Wednesday, August 03, 2005


Writing at The New York Observer, Nick von Hoffman notes the racist pedigrees of the senators who failed to support last month's resolution apologizing for over a century of refusal to end lynching, and makes a powerfully compelling case for reparations. He sets it up with this:

"The Republican performance on this harmless resolution reinforces Howard Dean’s recent remark about the G.O.P. being white and Christian. His words, which were received with such indignation, are more or less a statement of fact—and not even a new one. Everybody in politics knows that the Republican Party set out to win the anti-black South years ago and has done so.
Racial antipathies in their less violent forms have been strengthened by the party’s alliance with Southern religion. White Southern Christianity has a history of supporting slavery, the black codes, discrimination and intolerance toward people of color stretching back 200 years. In the 1950’s and 60’s, when some northern and western Christian denominations remembered their abolitionist past and backed the civil-rights movement, the white churches of the South did not, and it is they who have supplied the moral dynamic of modern Republicanism."
Then he delivers the goods:

"There is no statute of limitations on atrocity. Crimes only become ancient and beyond restitution when the wounds inflicted are no longer carried in living hearts.

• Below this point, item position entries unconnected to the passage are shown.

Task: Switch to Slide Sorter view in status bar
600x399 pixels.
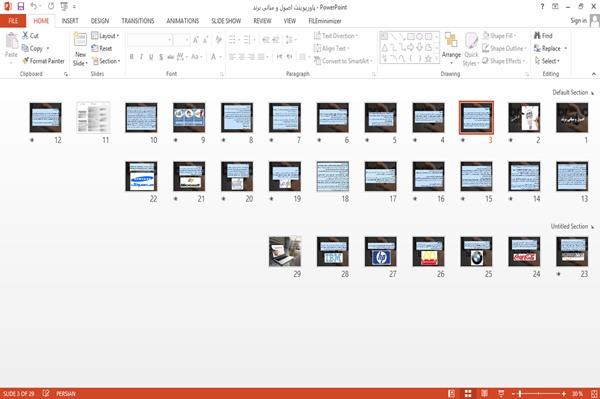Action: coord(468,393)
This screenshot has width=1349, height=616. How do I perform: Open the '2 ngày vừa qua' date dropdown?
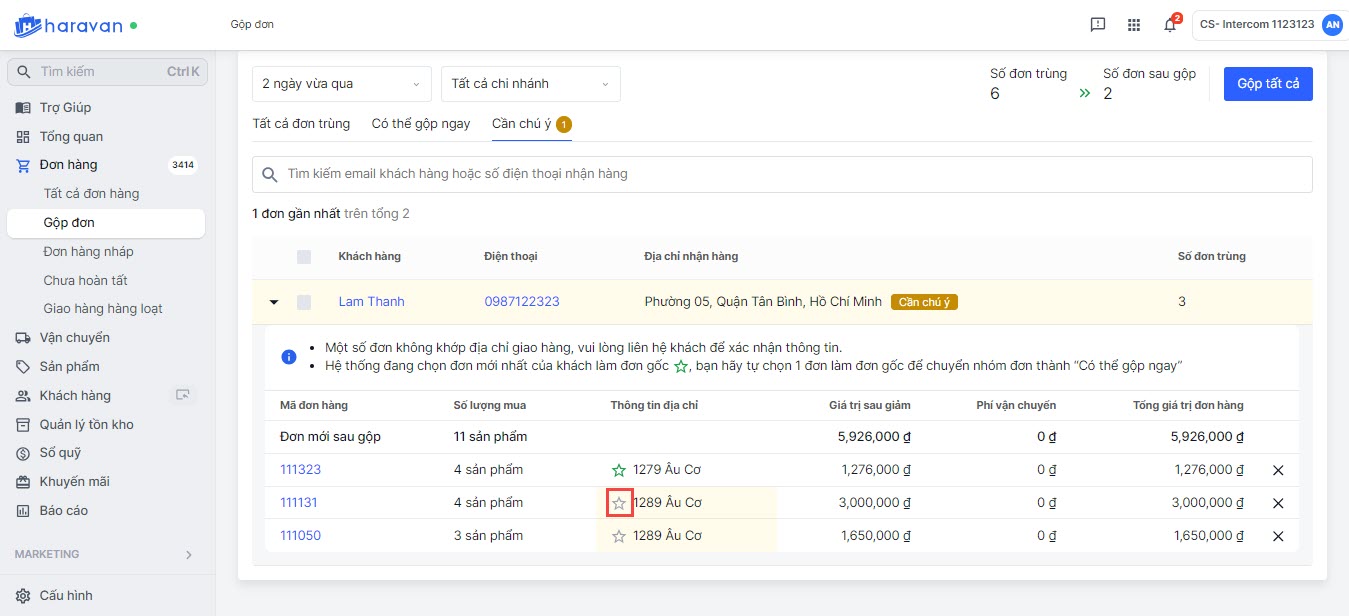pos(341,84)
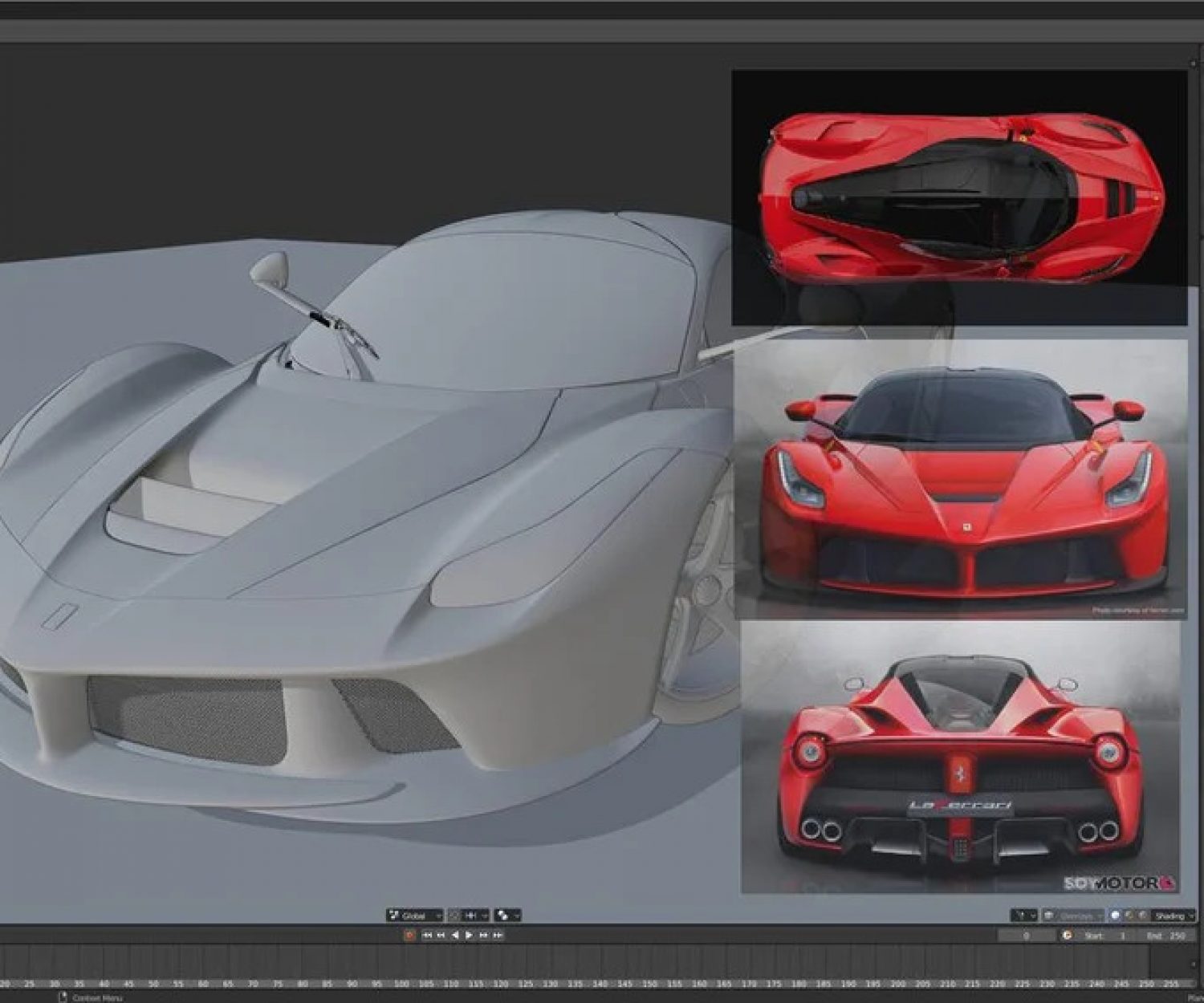
Task: Expand the Shading options popover
Action: [x=1173, y=916]
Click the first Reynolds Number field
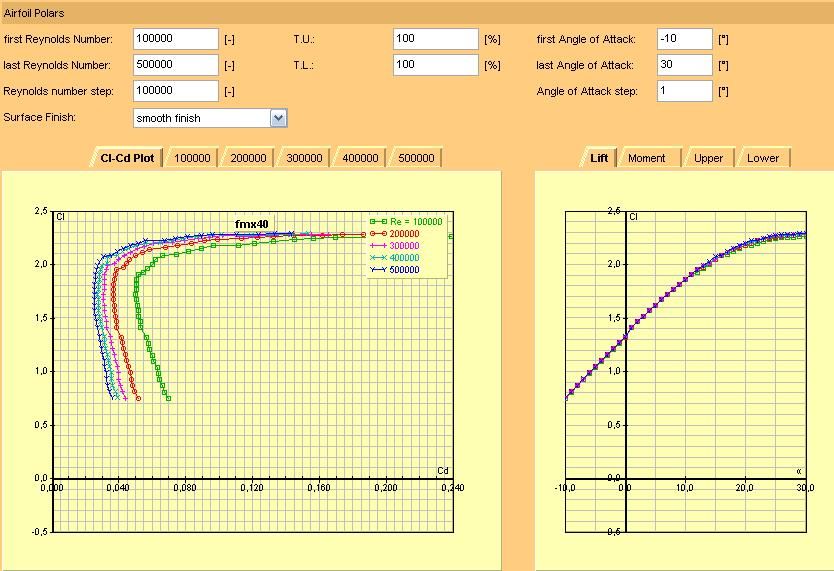This screenshot has width=834, height=571. (176, 39)
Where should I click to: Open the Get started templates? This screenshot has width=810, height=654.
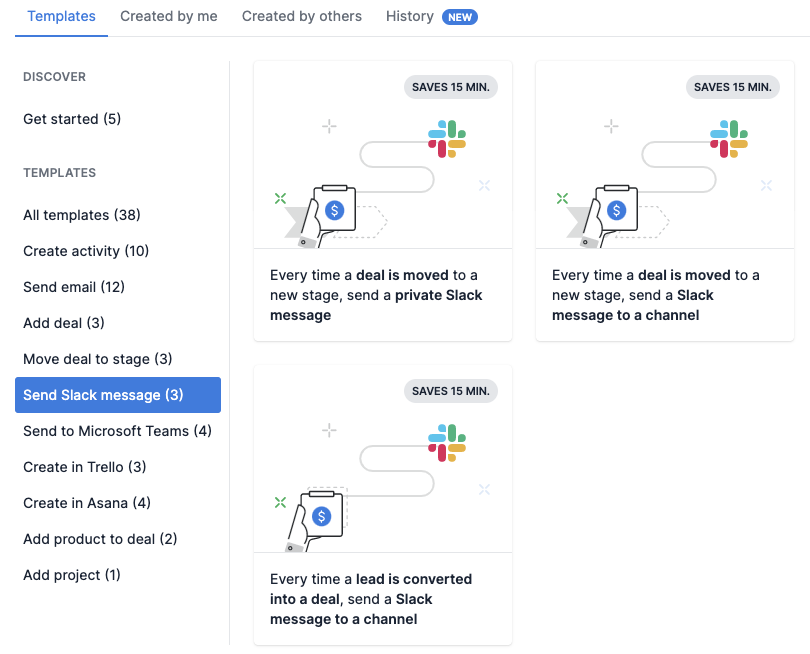click(x=71, y=119)
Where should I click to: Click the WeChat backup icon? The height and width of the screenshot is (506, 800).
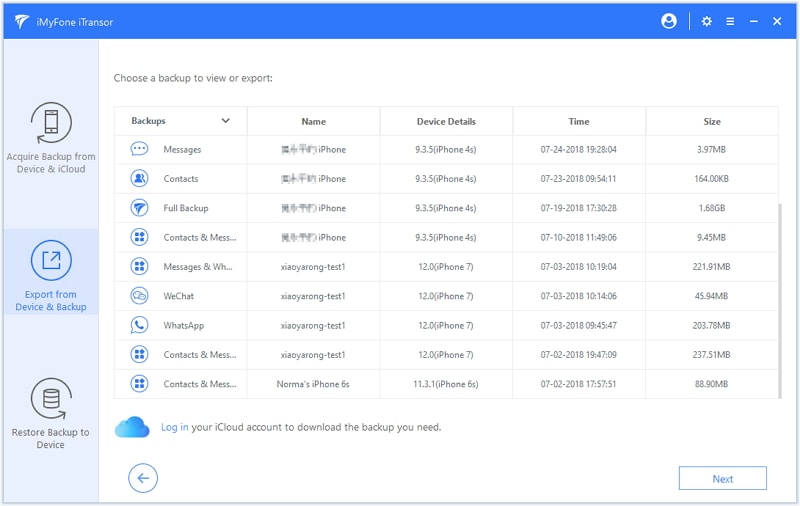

The massacres of Armenians by the Turks and the Turkish government occurred almost 100 years ago, but for many Armenians those things were done yesterday. The same is true for Native Americans.
We know the names of many—probably most—of the murdered people. We have the means to find their families and offer a substantial financial compensation. There is compensation for the Holocaust’s survivors and families. We have compensated the families whose relatives died in the World Trade Center, where fewer perished than have been lynched and where it was not Americans who committed the crime. That’s well and good, but then what do we owe the victims of crimes committed not only by American individuals, but by the government as well?"
Nothing gets up the backs of the good white people of the heartland like the idea of handing over their hard-earned money to the families of blacks or Indians who never did nuthin' for it except to be robbed, tortured and massacred by the (let's face it)millions. Black slave labor made the magnificent architecture of our nation's capitol possible. The wholesale theft of Indian living space made it possible for us to convert bountiful resources into historically unprecented wealth. But let's let bygones be bygones, and not discommode the comfortable with the truth about their debts. A piece of paper causes less fuss, and buys off a lot of troubled dreams...that is, for those with enough conscience left to be troubled.